Methods: Trigeminal ganglion neurons from mice were cultured for 3h, then washed and incubated with the calcium indicator fura-2 AM for the real-time imaging of intracellular calcium concentration. Then neurons were pre-treated with LPS (1, 10, 100µg/ml), then stimulated with the TRPA1 agonist acyl-isothiocyanate (AITC, 250µM) for 1 min. In antagonist studies, a TLR4 antgonist (LPS-RS, TAK242; multiple doses) or a TRPA1 antagonist (HC-030031; multiple doses) was administered prior to and during LPS application. The primary endpoint was proportion of neurons activated by LPS.
Results: LPS 1, 10 and 100µg/ml, increased intracellular calcium concentration in 10%, 16% and 40% of trigeminal ganglion neurons respectively. LPS 10µg/ml induced neuronal sensitization, increasing the proportion trigeminal ganglion neurons sensitive to AITC compared to vehicle treated neurons (63% and 40% of neurons responding to AITC respectively). Blockade of TLR4 receptor with the antagonists LPS-RS and TAK242 prevented both the LPS-induced increase in intracellular calcium concentration and the LPS-induced TRPA1 sensitization in trigeminal sensory neurons. The TRPA1 antogonist HC-030031 completely blocked LPS activation of sensory neurons.
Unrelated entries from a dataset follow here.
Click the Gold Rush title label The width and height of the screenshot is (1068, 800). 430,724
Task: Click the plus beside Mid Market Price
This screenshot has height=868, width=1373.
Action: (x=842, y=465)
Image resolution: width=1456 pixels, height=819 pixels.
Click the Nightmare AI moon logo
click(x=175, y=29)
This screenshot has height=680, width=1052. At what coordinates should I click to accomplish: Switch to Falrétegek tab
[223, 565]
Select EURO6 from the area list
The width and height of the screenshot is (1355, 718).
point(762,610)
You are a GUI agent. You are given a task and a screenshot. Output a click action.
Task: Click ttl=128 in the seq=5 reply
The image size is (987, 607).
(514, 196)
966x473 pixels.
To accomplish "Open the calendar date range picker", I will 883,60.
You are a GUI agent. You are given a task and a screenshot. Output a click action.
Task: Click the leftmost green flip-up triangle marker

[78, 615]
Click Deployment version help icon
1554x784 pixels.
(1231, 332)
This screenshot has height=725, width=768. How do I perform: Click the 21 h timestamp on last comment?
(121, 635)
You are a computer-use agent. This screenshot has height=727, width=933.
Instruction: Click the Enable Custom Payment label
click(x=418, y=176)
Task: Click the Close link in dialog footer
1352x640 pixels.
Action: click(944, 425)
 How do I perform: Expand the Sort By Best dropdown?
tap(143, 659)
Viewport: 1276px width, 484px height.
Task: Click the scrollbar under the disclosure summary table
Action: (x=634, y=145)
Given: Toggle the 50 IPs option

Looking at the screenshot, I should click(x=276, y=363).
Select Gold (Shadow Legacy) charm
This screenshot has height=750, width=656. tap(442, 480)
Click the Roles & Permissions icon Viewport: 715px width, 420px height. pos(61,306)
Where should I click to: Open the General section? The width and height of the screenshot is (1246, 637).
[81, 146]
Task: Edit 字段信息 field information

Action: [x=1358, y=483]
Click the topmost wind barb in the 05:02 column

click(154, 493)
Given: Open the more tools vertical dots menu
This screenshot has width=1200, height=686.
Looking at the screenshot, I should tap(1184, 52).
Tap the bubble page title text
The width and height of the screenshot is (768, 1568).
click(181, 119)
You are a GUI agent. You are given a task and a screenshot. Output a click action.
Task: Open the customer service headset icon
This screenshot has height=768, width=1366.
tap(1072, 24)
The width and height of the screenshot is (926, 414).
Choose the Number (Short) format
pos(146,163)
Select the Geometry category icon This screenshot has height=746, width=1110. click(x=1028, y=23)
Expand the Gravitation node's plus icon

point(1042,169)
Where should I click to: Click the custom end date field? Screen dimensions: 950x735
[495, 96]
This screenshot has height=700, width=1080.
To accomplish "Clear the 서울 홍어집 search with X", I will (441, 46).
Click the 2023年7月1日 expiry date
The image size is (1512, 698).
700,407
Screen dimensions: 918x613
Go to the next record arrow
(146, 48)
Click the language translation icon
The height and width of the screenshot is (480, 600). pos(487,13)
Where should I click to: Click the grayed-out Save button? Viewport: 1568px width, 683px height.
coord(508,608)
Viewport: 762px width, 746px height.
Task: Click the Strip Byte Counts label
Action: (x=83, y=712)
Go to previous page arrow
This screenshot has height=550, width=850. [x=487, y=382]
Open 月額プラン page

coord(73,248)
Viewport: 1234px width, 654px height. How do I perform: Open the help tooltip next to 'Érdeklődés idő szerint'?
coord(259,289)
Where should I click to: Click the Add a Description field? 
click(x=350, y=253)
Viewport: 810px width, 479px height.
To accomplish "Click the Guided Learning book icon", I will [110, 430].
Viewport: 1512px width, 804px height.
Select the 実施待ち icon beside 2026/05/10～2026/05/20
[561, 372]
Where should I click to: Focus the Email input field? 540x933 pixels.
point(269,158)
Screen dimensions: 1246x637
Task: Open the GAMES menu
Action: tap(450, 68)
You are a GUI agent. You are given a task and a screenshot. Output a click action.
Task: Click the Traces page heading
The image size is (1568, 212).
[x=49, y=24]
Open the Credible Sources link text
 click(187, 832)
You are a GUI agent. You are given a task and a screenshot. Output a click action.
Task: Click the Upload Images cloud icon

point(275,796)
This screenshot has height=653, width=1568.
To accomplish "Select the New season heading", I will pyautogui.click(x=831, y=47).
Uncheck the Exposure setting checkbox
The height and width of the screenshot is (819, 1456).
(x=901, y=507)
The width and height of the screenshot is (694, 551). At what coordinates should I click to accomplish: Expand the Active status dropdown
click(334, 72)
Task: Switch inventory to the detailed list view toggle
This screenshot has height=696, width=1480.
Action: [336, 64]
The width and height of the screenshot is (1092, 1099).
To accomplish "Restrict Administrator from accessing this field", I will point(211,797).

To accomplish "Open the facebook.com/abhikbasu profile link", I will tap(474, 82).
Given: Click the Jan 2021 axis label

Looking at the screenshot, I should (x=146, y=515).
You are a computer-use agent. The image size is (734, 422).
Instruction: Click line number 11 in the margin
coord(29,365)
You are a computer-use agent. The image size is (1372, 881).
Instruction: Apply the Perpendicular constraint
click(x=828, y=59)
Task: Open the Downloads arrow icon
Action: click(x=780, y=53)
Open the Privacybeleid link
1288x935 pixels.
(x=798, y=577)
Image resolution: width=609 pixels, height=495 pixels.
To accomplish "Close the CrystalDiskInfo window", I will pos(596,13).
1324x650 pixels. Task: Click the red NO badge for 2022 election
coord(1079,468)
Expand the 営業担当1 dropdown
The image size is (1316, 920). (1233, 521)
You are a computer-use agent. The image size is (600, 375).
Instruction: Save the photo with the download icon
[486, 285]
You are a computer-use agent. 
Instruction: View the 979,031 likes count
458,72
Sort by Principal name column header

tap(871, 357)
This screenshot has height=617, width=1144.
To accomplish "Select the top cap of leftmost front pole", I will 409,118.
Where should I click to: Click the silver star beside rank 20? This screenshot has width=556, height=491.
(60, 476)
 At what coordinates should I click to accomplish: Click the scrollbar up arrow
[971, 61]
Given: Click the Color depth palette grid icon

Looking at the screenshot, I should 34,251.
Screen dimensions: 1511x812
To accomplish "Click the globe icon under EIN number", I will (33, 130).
Conclusions: LPS induced both activation and sensitization of trigeminal neurons, and these effects are mediated by the TLR4 receptor. Further, TRPA1 is essential for LPS activation of trigeminal neurons. In summary, TLR4 and TRPA1 are important therapeutic targets for interferance of neuronal sensitization during painful pulpitis.